Respon struktur sosial terhadap cerai gugat relatif berubah ke arah yang makin objektif. Stigma negatif mengenai perceraian terutama untuk konteks kota, mulai berkurang. Masyarakat mulai melihat perceraian kasus per-kasus dalam memberi penilaian. Dari tiga kasus yang diteliti, dua kasus menunjukkan hal tersebut. Masyarakat kota yang makin kritis tidak lagi dengan serta merta memberi penilaian negatif terhadap tindakan perceraian, akan tetapi mencoba memahami lebih dalam sebelum memberikan penilaian. Hal tersebut berbeda pada masyarakat pinggiran dan tentu desa, yang masih cenderung merespon negatif kasus-kasus perceraian yang terjadi. Hal yang perlu dicermati terkait dengan peran PA sebagai institusi yang melakukan eksekusi atas permohonan perceraian. Tidak adanya kordinasi antara lembaga yang mengurus pernikahan KUA, lembaga penasihatan pernikahan BP4, dan lembaga yang mengeksekusi perceraian PA; menyebabkan kehidupan berkeluarga dilihat sebagai sekuel yang terpisah: pernikahan satu hal, penyelesaian masalah satu hal, dan perceraian merupakan hal yang lain. Bukan hanya dilihat terpisah, akan tetapi terdapat perbedaan penanganan dan pendekatan. PA sebagai lembaga eksekusi pernikahan misalnya cenderung melihat perceraian secara administratif dan juridis semata. Karena hal itu kasus-kasus perceraian dalam hal ini cerai gugat dapat diselesaikan dalam waktu sangat singkat, tanpa upaya-upaya maksimal untuk menjaga sakralisasi keutuhan pernikahan. Upaya untuk menghadirkan pihak tergugat pada kasus cerai gugat misalnya terlihat sangat lemah pasif, padahal dengan ketidak-hadiran pihak tergugat mediasi tidak dapat dilakukan. Selain itu hak-hak perempuan untuk mendapatkan nafkah paska perceraian terutama jika membawa anak belum mendapat perlindungan, mengingat banyaknya putusan cerai gugat yang tidak mewajibkan suami untuk memberi nafkah untuk anak yang dibawa istri. Pendekatan administratif lagi-lagi menjadi prioritas supaya kasus cepat selesai, yang menghilangkan makna substantif yang sedianya juga diperhatikan menjaga generasi atau anak dari ekses negatif perceraian.
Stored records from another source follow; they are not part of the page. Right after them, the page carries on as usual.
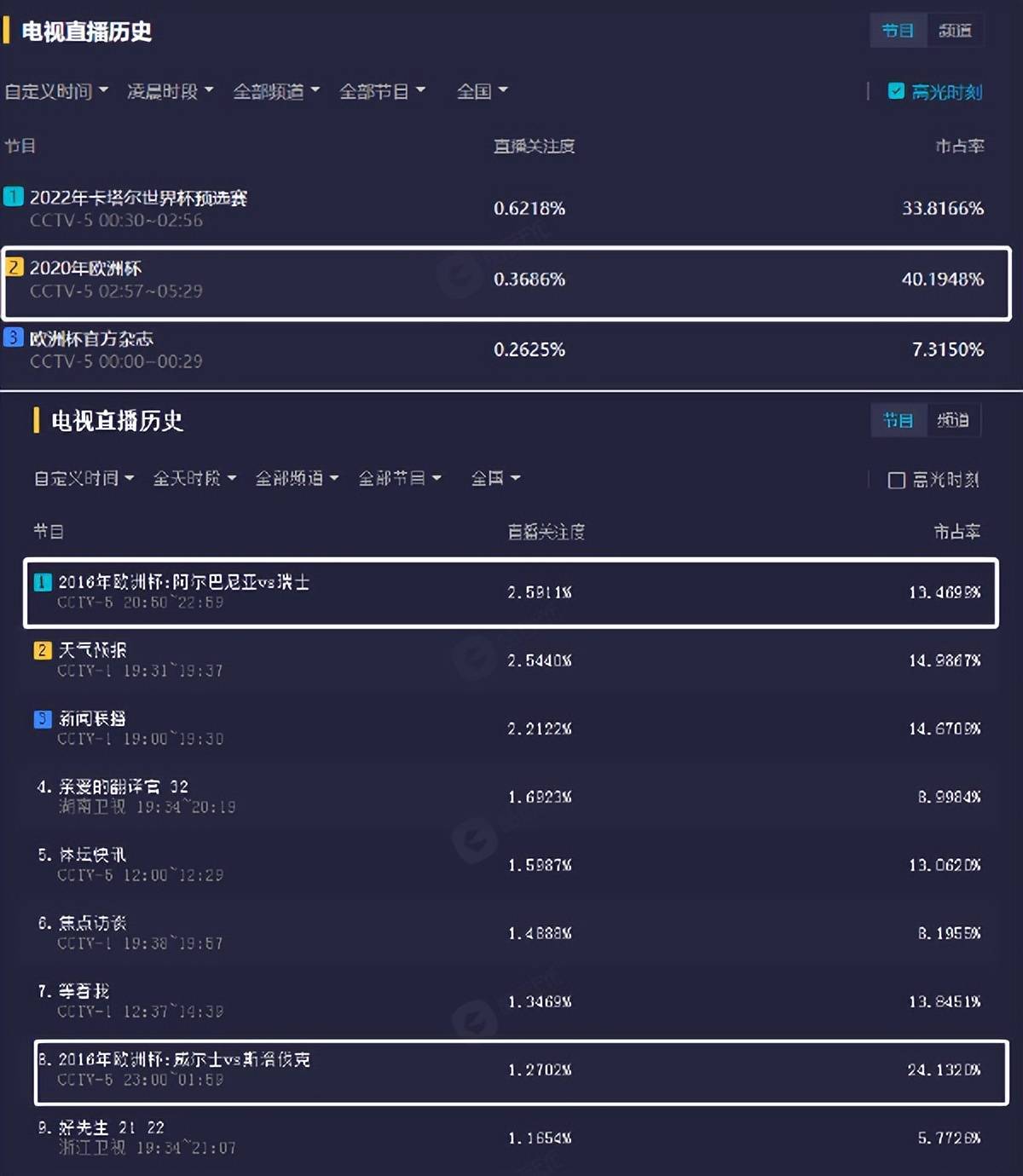Open the top 全部频道 channel dropdown
The width and height of the screenshot is (1023, 1176).
tap(276, 91)
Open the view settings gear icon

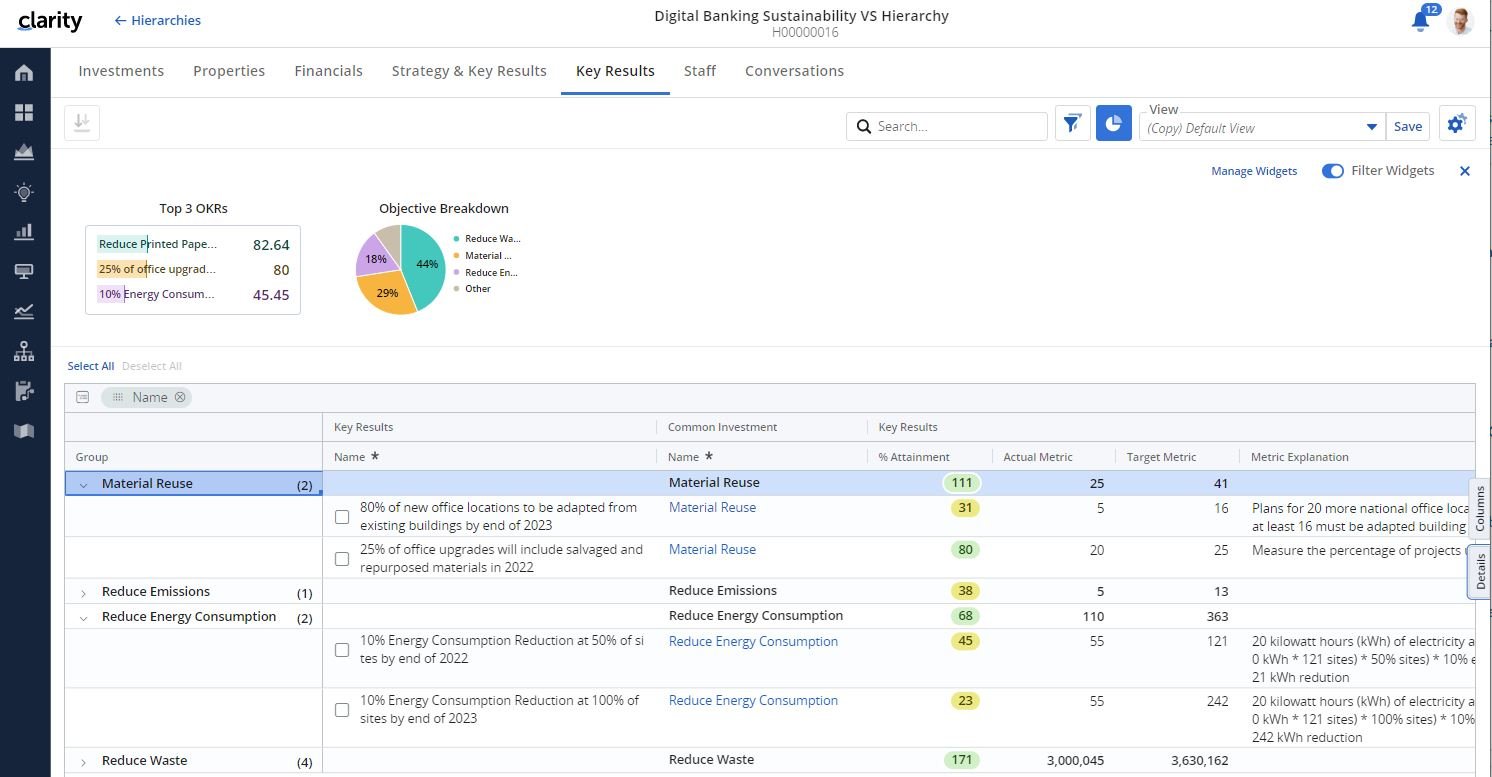pos(1456,124)
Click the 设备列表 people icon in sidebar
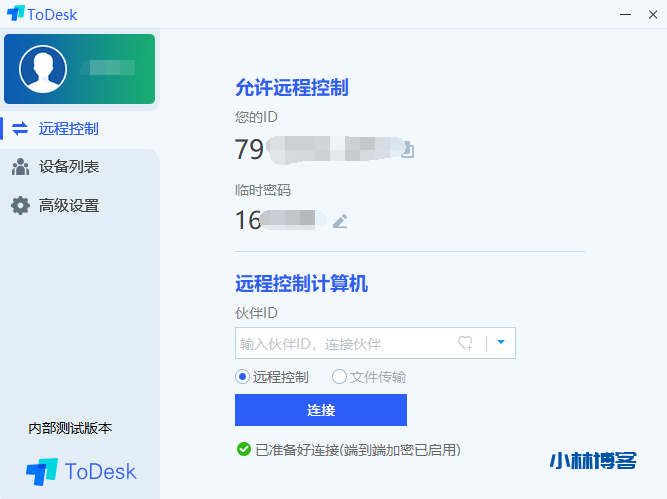Viewport: 667px width, 499px height. point(20,167)
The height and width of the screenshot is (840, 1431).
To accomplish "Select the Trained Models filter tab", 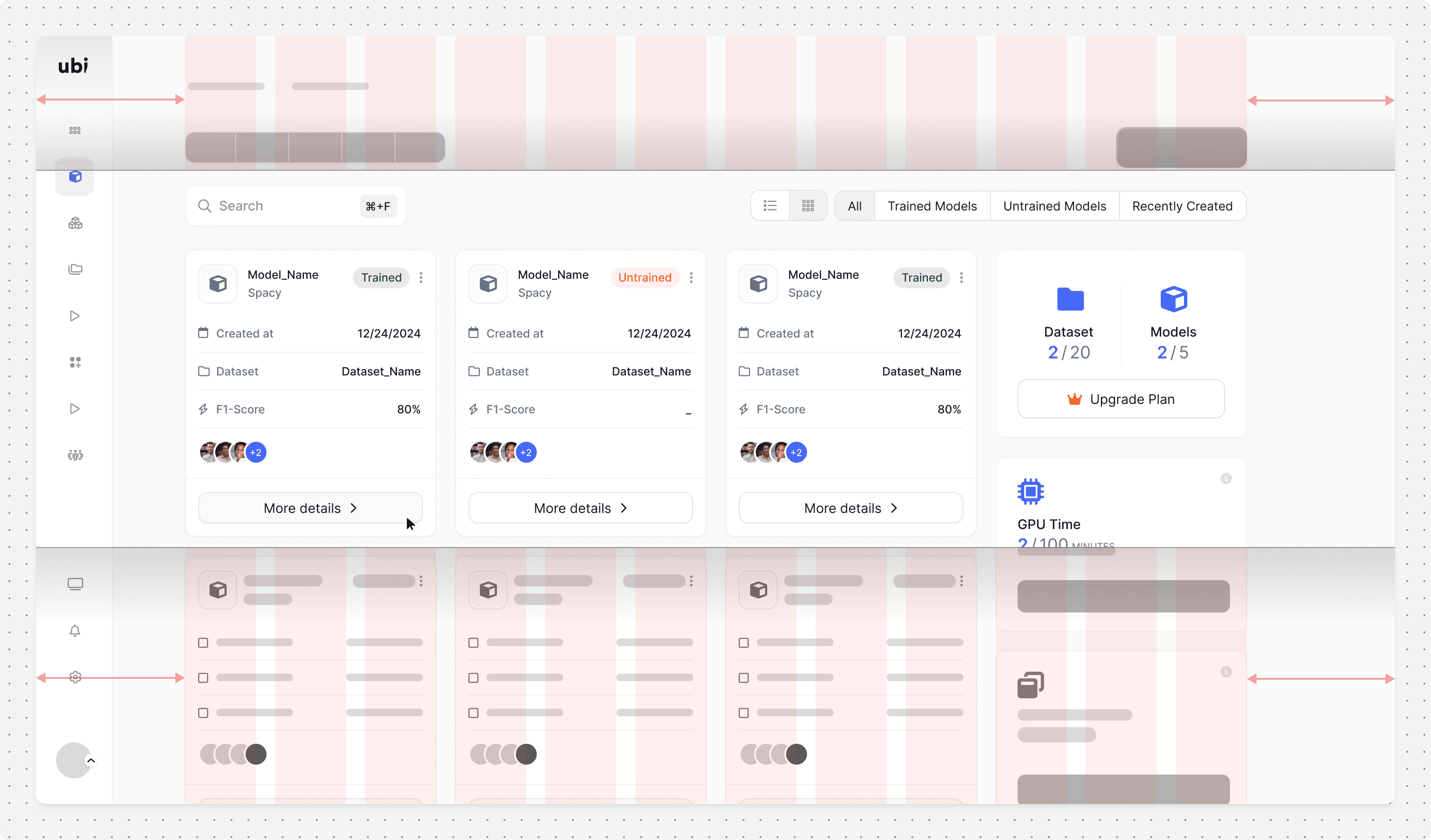I will (932, 206).
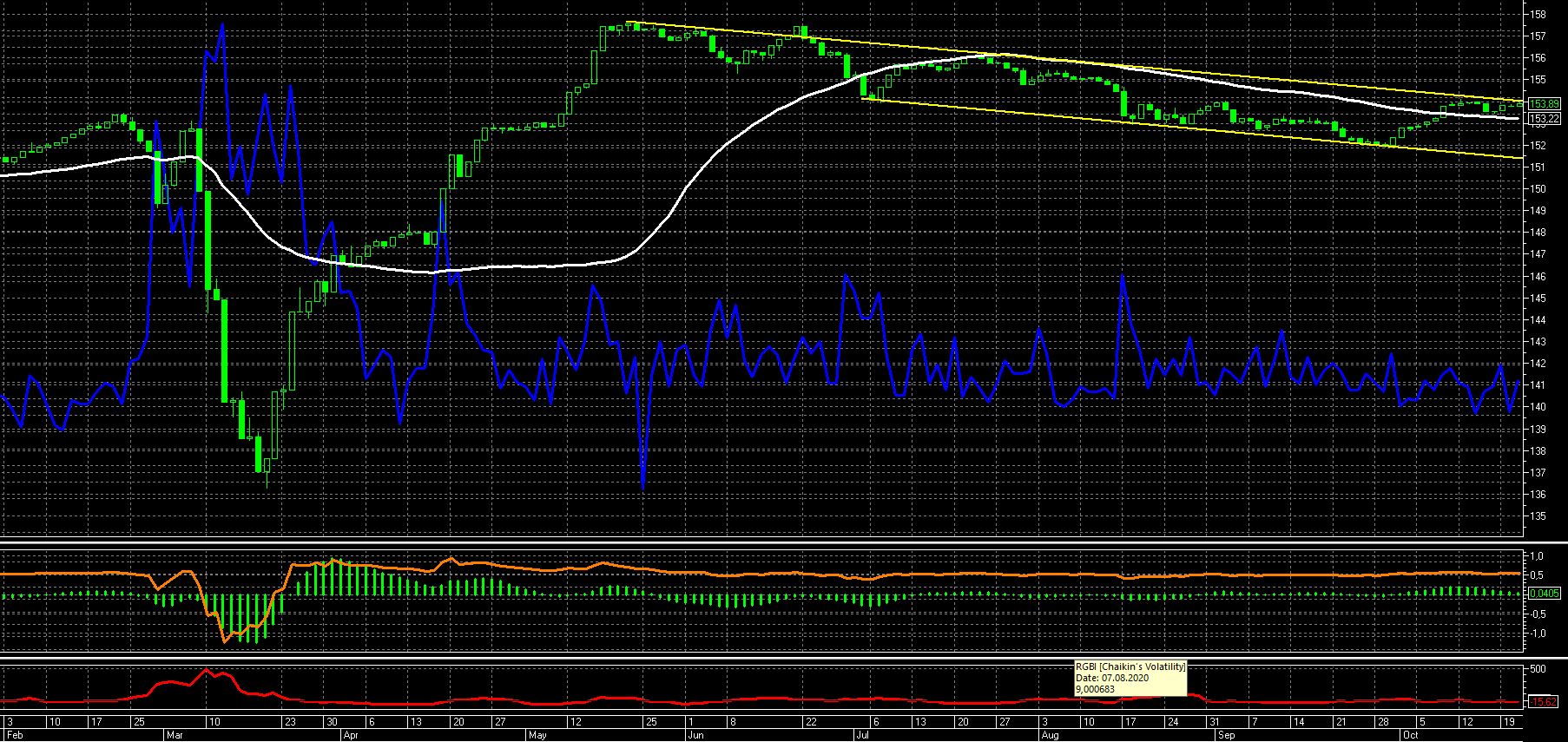
Task: Click the 135 price level on right scale
Action: (1537, 516)
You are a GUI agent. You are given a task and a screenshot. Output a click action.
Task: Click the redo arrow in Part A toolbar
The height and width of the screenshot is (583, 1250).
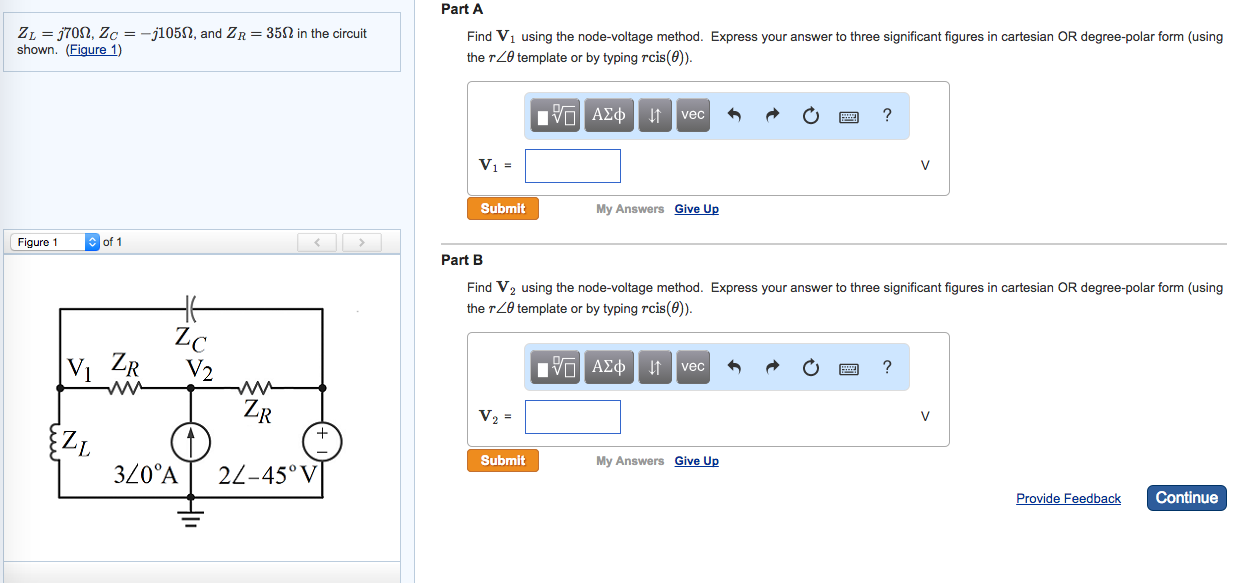coord(770,115)
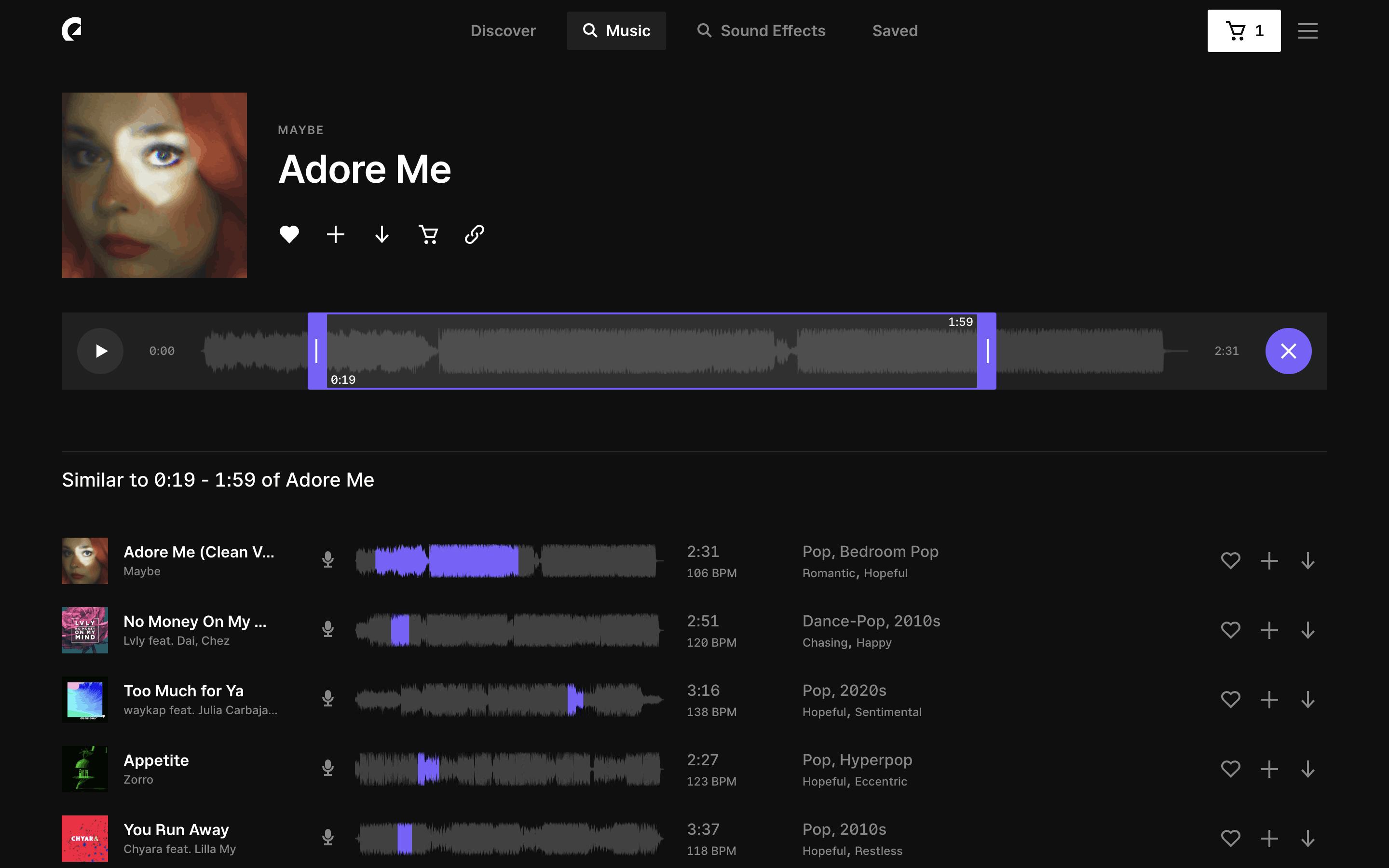The height and width of the screenshot is (868, 1389).
Task: Download the Appetite track by Zorro
Action: coord(1307,769)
Keputusan cerai gugat yang menetapkan mantan suami untuk memberi nafkahpun ada kecenderungan dibiarkan tidak dilaksanakan, dengan tidak adanya mekanisme pelaksanaan putusan.

5. KESIMPULAN

Cerai gugat di Kota Padang, pada kasus yang diteliti, terjadi lebih sebagai upaya perempuan memperjelas status pernikahannya setelah mengalami pengabaian oleh pihak 30 suami dalam kurun waktu cukup lama, yaitu sejak mengandung hingga anak lahir kasus EL, bahkan hingga anak sudah dapat berlari Fat. Yang menarik, pengabaian terjadi tidak selalu karena faktor ekonomi untuk kasus pada pasangan terdidik dan ekonomi menengah ke atas, akan tetapi lebih sebagai simbol bahwa pihak suami sudah tidak lagi ingin meneruskan pernikahan tradisi Minang. Keengganan suami untuk meneruskan pernikahan dipicu oleh pertengkaran yang terus menerus terjadi, yang tidak selalu bersumber dari problem pada suami istri tersebut, akan tetapi juga karena adanya campur tangan atau dominasi keluarga istri atas istri yang berlebihan maupun karena campur tangan atau dominasi keluarga suami atas suami yang berlebihan pula. Pada kasus lain, keengganan muncul karena tidak tahan atas sifat istri yang temperamental, yang terjadi pada kasus istri dengan usia relatif muda dan dengan pendidikan cenderung rendah. Terkait hal itu, terdapat temuan bahwa ketahanan keluarga pada pasangan muda yang ada di Kota Padang mulai melemah, dengan adanya kecenderungan pasangan suami istri mudah “menyerah” atas masalah yang dihadapi endurens cenderung rendah dan dengan cepat menjadikan perceraian sebagai solusi. Selain itu kurangnya pemahanan tentang keluarga diduga menjadi penyebab mengapa lembaga pernikahan tidak lagi dianggap sebagai lembaga yang sakral dan perlu dijaga keberlangsungannya, yang juga dipengaruhi oleh berbagai informasi mengenai banyaknya perceraian terjadi disekitar mereka serta kasus-kasus seperti hamil sebelum nikah. Tidak tersedianya mekanisme penanaman nilai-nilai mengenai keluarga yang lebih terstruktur, sistematis dan intensif baik ditingkat keluarga, sekolah, maupun dimasyarakat, menyebabkan terjadi perubahan pemaknaan atas pernikahan bahkan perceraian.